By law, HUSKY Plus provides supplemental health coverage for HUSKY B members whose needs cannot be accommodated within HUSKY B's basic benefit package. Under prior law, HUSKY Plus was two programs: one providing coverage for HUSKY B recipients with intensive physical needs and one providing coverage for such recipients with intensive behavioral health needs. The act eliminates the HUSKY Plus program for behavioral health. In practice, DSS has instead been providing behavioral health services through the Behavioral Health Partnership since 2006.
The act eliminates a requirement that DSS report annually to the governor and the General Assembly on the HUSKY Plus Programs.
The act eliminates a requirement that DSS review HUSKY B applications to determine whether applicants or their employers have discontinued employer-sponsored dependent coverage in order to qualify for HUSKY B, and disapprove such applications in certain cases. The act instead requires, in cases where a HUSKY B member has limited benefit insurance coverage for services also covered under HUSKY B, DSS to require the other coverage to pay for the goods or services before any HUSKY B payment.
Referrals to the Exchange
Under prior law, DSS had to provide those people it determined ineligible for coverage under Medicaid-funded programs a written statement notifying them of their ineligibility and advising them of the availability of HUSKY B. The act instead requires DSS to provide those ineligible for HUSKY Health programs a written statement notifying them of their potential eligibility for other insurance affordability programs (e. g. , federal tax credits and subsidies available through the state's health insurance exchange).

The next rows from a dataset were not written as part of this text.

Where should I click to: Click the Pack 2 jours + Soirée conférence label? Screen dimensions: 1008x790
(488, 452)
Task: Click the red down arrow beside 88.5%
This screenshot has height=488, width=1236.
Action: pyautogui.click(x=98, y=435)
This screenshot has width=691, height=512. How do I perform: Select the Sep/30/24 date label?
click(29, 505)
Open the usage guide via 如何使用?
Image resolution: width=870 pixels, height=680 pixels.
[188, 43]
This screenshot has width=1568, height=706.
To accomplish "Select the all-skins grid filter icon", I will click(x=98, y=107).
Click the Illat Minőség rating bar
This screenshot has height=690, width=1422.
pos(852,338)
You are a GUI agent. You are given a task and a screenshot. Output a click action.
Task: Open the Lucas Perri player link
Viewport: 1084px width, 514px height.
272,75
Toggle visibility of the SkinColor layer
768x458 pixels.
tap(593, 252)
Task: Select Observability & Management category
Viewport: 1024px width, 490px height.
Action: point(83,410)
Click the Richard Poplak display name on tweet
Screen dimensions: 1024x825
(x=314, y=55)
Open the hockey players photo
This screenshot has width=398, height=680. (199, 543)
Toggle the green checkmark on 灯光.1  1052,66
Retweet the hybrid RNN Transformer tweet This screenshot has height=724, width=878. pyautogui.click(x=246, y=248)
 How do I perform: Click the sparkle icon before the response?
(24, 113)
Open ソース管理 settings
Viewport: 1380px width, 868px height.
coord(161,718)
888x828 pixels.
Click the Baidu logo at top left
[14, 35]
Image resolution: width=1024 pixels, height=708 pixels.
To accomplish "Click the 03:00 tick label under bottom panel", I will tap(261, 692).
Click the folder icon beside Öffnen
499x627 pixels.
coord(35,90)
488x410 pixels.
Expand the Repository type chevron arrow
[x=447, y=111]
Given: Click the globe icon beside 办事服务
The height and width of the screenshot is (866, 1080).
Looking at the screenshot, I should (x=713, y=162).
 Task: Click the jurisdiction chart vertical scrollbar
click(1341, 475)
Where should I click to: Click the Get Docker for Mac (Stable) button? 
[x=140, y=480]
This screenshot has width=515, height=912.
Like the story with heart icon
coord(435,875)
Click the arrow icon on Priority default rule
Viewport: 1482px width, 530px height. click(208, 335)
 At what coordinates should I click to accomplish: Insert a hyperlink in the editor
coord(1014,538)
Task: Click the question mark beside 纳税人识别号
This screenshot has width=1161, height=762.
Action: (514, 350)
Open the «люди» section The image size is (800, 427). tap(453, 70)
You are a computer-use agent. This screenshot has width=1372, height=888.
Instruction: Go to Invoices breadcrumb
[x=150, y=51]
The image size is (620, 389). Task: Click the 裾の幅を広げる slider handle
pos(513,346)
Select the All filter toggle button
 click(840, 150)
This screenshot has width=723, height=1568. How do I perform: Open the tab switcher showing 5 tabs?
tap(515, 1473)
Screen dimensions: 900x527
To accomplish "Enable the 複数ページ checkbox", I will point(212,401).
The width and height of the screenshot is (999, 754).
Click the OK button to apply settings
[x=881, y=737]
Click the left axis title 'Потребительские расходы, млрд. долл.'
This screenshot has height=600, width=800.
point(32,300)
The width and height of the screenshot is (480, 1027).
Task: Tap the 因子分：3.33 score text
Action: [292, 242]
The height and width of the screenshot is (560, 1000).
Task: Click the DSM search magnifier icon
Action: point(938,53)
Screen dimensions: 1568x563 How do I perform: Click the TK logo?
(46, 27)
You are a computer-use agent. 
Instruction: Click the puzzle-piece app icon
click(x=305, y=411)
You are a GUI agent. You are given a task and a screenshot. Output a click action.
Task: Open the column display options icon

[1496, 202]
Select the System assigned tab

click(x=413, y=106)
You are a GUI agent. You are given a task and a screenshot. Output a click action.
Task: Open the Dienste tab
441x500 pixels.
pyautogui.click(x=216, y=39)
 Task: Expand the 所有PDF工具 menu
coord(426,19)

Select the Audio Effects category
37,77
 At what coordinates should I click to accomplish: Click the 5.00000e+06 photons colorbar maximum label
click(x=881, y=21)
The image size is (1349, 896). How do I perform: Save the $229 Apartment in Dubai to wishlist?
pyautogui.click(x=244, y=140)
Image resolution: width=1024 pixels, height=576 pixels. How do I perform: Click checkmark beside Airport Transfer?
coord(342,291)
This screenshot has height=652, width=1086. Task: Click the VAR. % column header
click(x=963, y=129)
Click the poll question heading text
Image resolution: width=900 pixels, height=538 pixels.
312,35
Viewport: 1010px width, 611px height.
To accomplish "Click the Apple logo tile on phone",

Household and Household Income
Federal law generally requires state Medicaid agencies to make financial eligibility determinations based on a tax-based concept of family size and household income (i. e. , MAGI-based definitions).
As of January 1, 2014, states can no longer use traditional income disregards for many Medicaid applicants. (Disregards enable applicants to have higher incomes and still qualify for assistance because states disregard a portion of the income. ) Instead, states must determine eligibility based on the applicant's modified adjusted gross income, which is an individual's (or couple's) total income reported to the IRS plus tax-exempt interest and foreign earned income (42 CFR § 435. 603).
Hospital Presumptive Eligibility
Federal law requires state Medicaid agencies (e. g. , DSS) to provide Medicaid during a presumptive eligibility period to those determined eligible by a qualified hospital. Under federal law, a qualified hospital is one that:
1. participates as a Medicaid provider;
2. notifies the agency of its election to make presumptive eligibility determinations;
3. agrees to make such determinations consistent with state policies and procedures;
4. at the state's option, helps individuals to complete and submit the full application and understand its requirements; and
5. has not been disqualified by the agency.
Qualified hospitals may make such eligibility determinations for various groups including children, pregnant women, parents and caretaker relatives, and individuals age 19 and older. State agencies may limit such determinations to those based on income (42 CFR § 435. 1110).
Medicaid Coverage of Postpartum Women
Federal law requires state Medicaid programs to provide categorical eligibility to any woman receiving Medicaid services during her pregnancy for a period from the last day of pregnancy through the end of the month in which a 60-day period, beginning on the last day of pregnancy, ends (42 CFR § 435. 170).